Continue the text on education and late-life cognitive ability, writing the section that follows its last heading.

**Reading text:**
- Opening Delimiter -

One implication of our results is that studies examining educational activities and cognitive training in older adults should include random assignment to conditions to rule out reverse causation. Cognitive training in later life can be beneficial for remediating declines and supporting maintenance of functioning, although transfer of training has been inconsistent (53–58). However, evidence of late adolescent/early adult plateauing of the effects of education on cognitive ability suggests limited effects of later life education-related activities. Consistent with that idea, successful programs in older adults seem to require intensive intervention of relatively long duration (54–58). Early life factors, such as low birth weight, low cSES, and poverty, already have substantial effects on brain development and GCA (24, 59), but these effects are potentially modifiable. Thus, in some ways, reducing the risk of later cognitive decline may begin early in life.

Strengths and Limitations.

- Closing Delimiter -

(Saved entries)
- Opening Delimiter -

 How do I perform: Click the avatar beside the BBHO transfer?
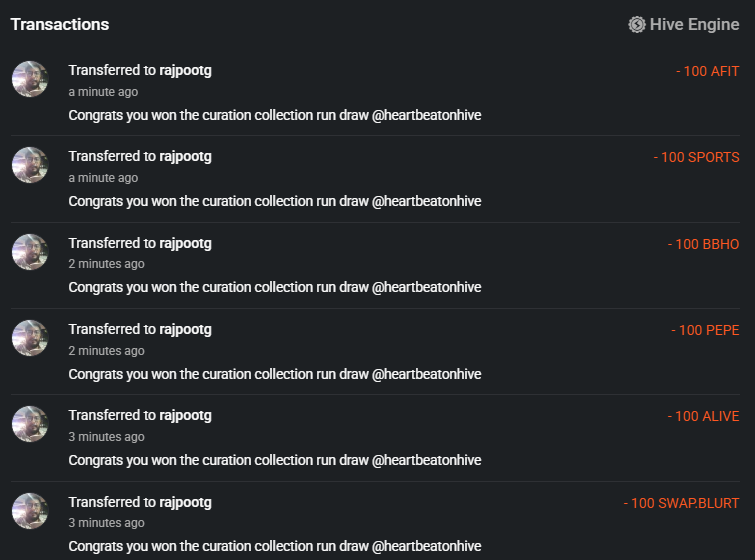pyautogui.click(x=30, y=252)
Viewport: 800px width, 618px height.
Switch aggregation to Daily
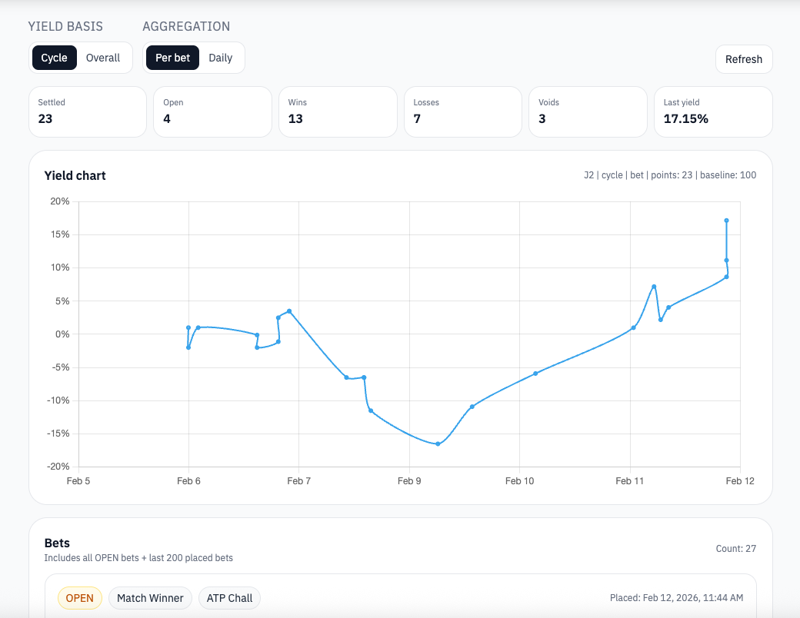click(x=220, y=58)
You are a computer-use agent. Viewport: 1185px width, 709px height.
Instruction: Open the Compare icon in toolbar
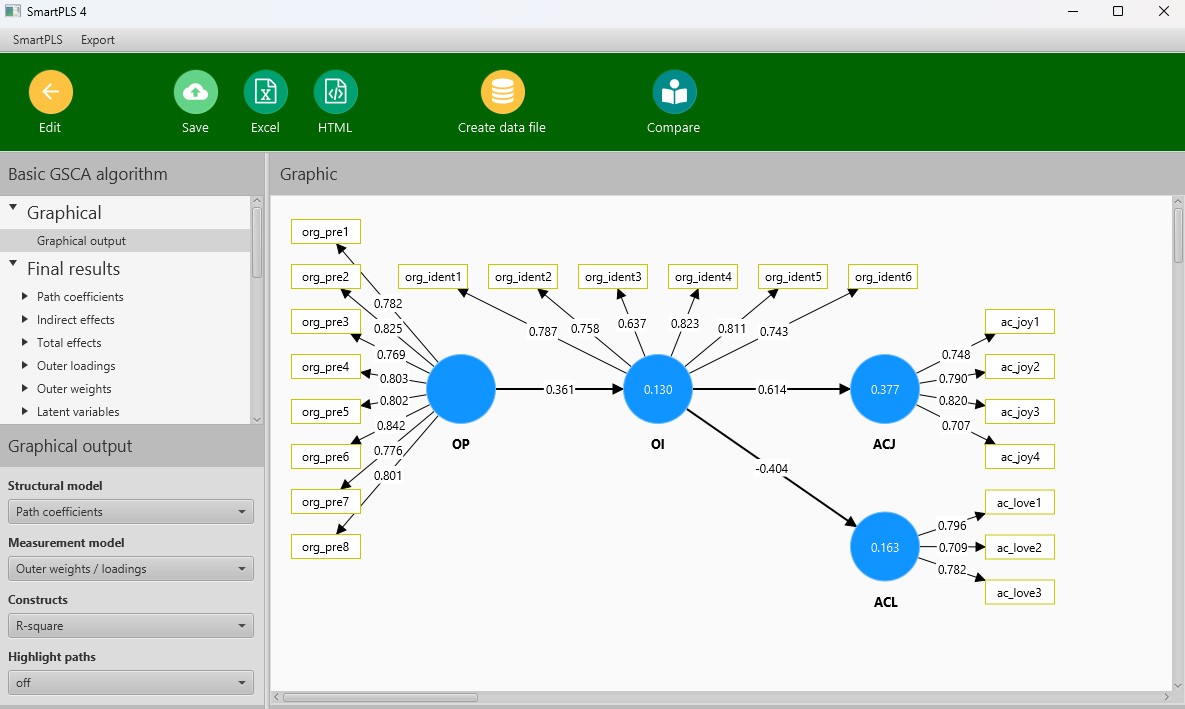(x=674, y=93)
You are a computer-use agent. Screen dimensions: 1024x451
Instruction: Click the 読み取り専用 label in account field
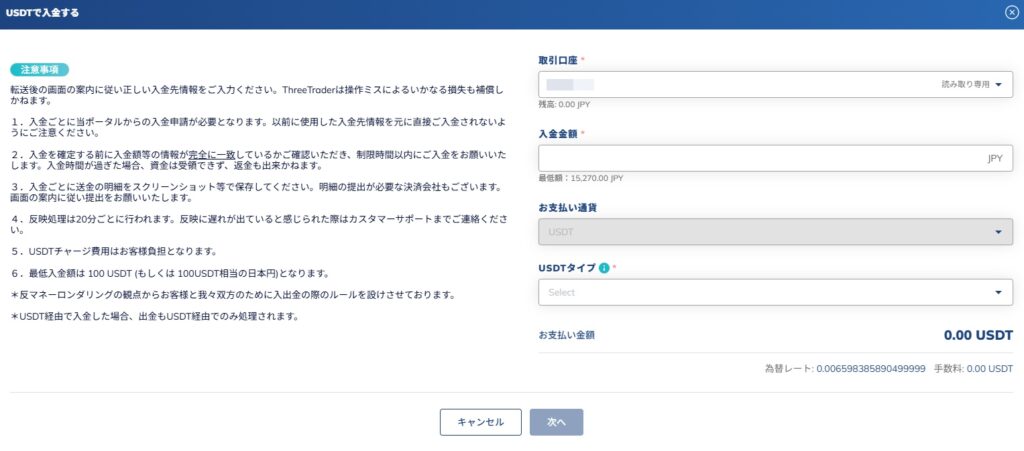point(964,85)
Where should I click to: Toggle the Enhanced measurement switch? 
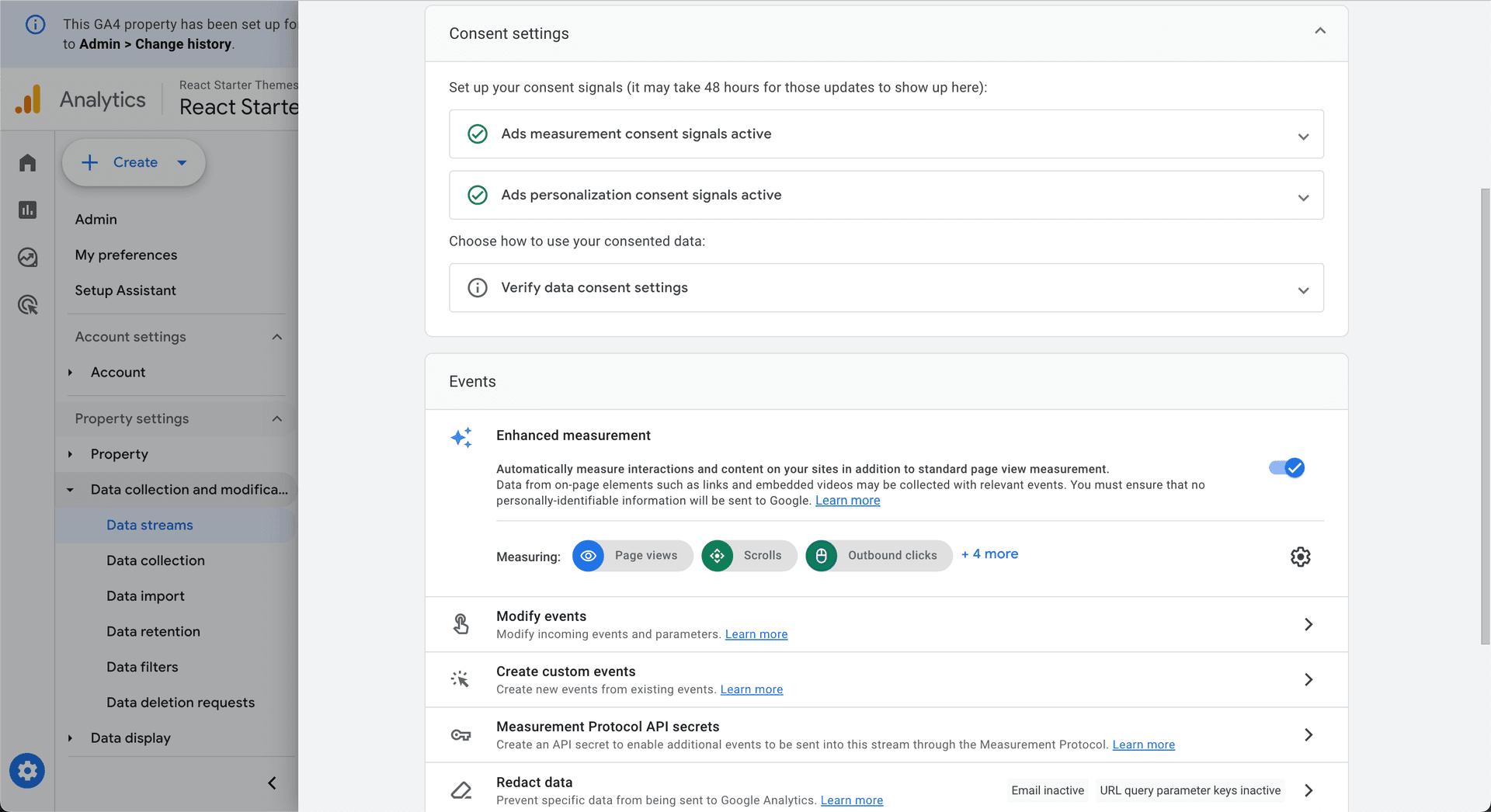[1287, 468]
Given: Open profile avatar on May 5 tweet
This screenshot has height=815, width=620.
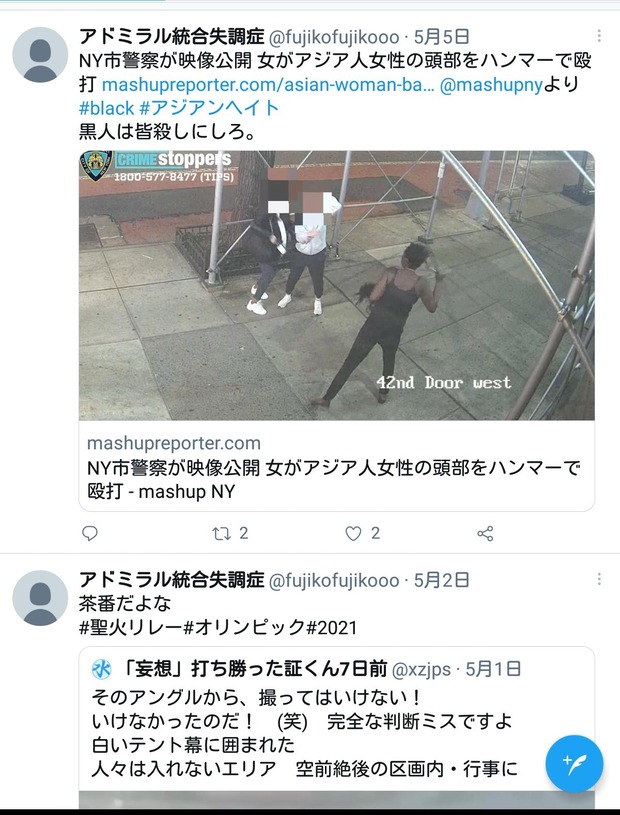Looking at the screenshot, I should click(x=40, y=55).
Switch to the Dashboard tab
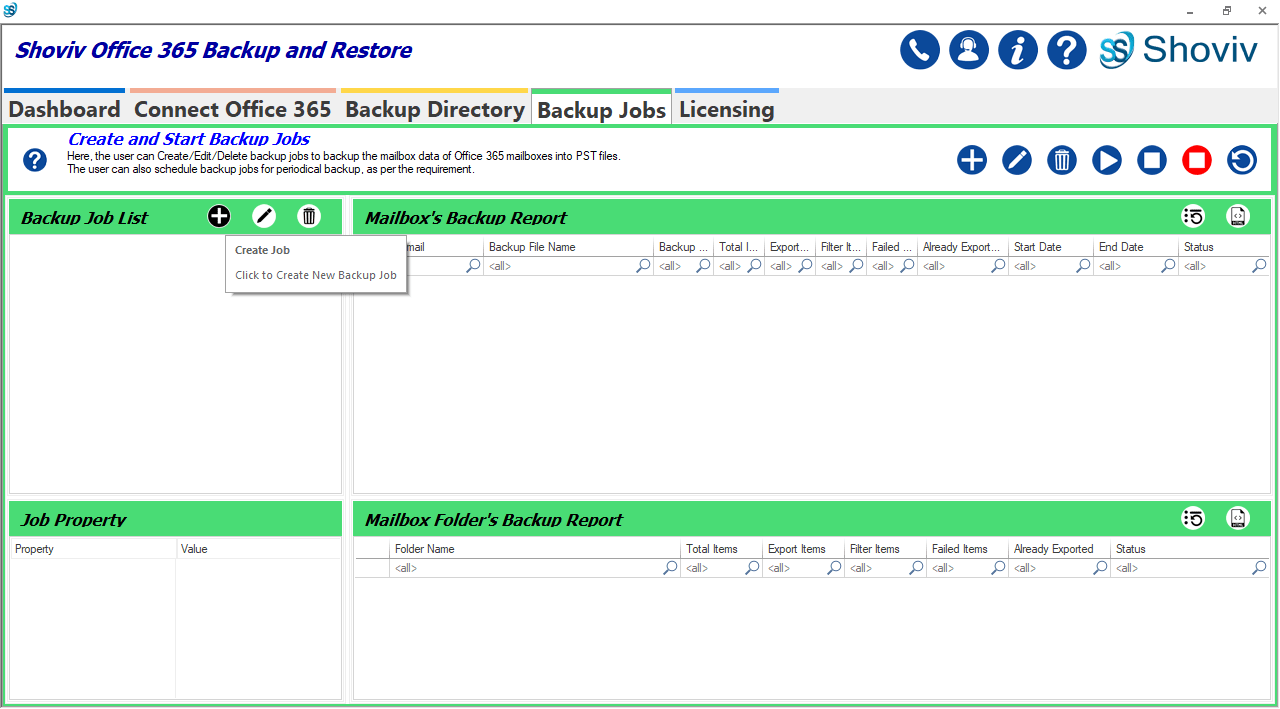1280x709 pixels. coord(63,109)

- Closing Delimiter -

**Result of this task:**
Strengths of this study include the extensive coverage of cognitive domains, use of the same baseline and outcome GCA measures, simultaneous examination of multiple predictors, and additional analyses in which all participants had identical educational levels at baseline. Limitations include reduced generalizability due to the all-male, predominantly white, non-Hispanic sample. We also lacked fine-grained measures of physical activity and health status. The effects of occupational complexity, cognitive activities, and physical activity might have been stronger had they been based on longer time frames, but that could also increase memory inaccuracy. Moreover, 6-y correlations for cognitive activities and physical activity of 0.644 and 0.545 suggest that the 1-mo time frame does provide reasonable stability. Despite strong epidemiologic evidence for a leveling out of education-related IQ gains by late adolescence, we are unable to definitively confirm our hypothesis regarding possible sensitive periods for brain development and the age of baseline testing. Such confirmation would require testing at multiple time points before the completion of education all within the same study. We did not see evidence of significant differential effects on different cognitive abilities, but it is also difficult to draw firm conclusions, because no studies had the same specific ability measures at baseline and outcome.

Summary.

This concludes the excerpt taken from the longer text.